Por que o professor jogou o apagador no aluno? Que razões explicam loucuras feitas por namorados? Qual a razão do amor entre pais e filhos? Natureza humana? Estresse? Destino? Desatino? Tudo se explica: afinal, somos humanos. Os poetas sabem disso, os filósofos desconfiam, os neurocientistas, os psicólogos e os demais especialistas da alma estudam o assunto. Por sermos humanos é que agimos de forma tão diferente, agressiva, contraditória, amorosa, apaixonada. Negar esses sentimentos, ainda que inesperados e doloridos, é se omitir enquanto ser consciente.

O melhor a fazer é descobrir o que nos torna iguais, parecidos, distantes, díspares, próximos... Cada um que procure se entender com seu próprio conteúdo, sem abrir mão da sensibilidade, da criatividade e do autoconhecimento.

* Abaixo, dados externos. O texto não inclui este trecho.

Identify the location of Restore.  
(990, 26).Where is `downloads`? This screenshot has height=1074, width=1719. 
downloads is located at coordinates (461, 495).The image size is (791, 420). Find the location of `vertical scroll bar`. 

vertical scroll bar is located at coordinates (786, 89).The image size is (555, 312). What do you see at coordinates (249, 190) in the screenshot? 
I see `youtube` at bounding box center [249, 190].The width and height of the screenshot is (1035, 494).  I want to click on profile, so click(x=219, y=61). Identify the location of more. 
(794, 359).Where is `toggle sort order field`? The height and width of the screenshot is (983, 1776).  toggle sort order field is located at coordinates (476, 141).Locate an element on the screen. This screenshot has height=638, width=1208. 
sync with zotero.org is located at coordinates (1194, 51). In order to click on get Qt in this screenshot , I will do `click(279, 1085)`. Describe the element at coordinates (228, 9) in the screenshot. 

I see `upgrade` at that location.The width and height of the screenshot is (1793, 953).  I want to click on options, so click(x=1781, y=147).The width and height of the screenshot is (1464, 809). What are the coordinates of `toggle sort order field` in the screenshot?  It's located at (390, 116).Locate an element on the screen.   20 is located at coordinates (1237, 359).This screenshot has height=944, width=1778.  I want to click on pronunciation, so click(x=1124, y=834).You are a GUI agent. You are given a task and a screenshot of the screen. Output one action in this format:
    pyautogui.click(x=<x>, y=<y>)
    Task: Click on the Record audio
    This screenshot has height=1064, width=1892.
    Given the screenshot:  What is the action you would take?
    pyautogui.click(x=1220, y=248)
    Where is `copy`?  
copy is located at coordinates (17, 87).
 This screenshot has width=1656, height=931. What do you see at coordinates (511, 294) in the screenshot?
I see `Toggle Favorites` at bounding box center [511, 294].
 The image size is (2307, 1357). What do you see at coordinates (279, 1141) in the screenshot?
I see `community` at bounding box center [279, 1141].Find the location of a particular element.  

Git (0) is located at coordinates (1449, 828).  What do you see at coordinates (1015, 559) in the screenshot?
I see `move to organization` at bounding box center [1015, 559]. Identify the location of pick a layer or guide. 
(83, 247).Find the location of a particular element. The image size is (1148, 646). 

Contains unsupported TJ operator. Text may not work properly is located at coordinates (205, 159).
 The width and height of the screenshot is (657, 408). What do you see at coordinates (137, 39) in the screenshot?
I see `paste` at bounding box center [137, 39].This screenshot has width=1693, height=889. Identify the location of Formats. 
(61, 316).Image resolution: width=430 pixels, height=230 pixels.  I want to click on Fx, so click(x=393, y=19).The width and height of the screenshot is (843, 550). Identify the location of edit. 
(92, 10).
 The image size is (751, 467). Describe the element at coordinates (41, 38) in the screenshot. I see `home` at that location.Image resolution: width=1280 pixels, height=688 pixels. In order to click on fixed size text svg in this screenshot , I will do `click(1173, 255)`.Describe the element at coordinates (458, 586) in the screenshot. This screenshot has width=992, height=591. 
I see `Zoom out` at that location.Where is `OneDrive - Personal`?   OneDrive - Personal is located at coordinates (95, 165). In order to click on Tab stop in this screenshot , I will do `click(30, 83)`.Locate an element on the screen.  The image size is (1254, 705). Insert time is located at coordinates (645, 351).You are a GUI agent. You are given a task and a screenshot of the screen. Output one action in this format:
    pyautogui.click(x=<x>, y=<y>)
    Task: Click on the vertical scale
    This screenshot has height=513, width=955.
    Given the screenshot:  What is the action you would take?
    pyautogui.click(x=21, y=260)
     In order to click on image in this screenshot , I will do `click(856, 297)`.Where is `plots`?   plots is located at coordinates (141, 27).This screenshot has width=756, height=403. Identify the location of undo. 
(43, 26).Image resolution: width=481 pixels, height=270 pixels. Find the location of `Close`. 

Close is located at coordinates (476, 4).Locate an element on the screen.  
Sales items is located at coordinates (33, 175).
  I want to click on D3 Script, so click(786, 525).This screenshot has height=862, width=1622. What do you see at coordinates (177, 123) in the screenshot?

O autoritarismo, a censura e os preconceitos não trarão respostas, somente solidão, afastamento e dor. Azar dos infelizes, dos arrogantes e dos que preferem ficar trancados em casa reclamando da vida. Todo apoio aos que preferem chorar, sorrir, gritar, amar, aos que gostam do silêncio, das infinitas expressões da arte, do singular, da beleza dos desiguais, da insensatez, da diversidade, das diferenças tão humanas e tão nossas. Minha esperança é sempre encontrar essas emoções nos livros que ainda hei de ler, e aprender com sua leitura. E você, o que pensa disso?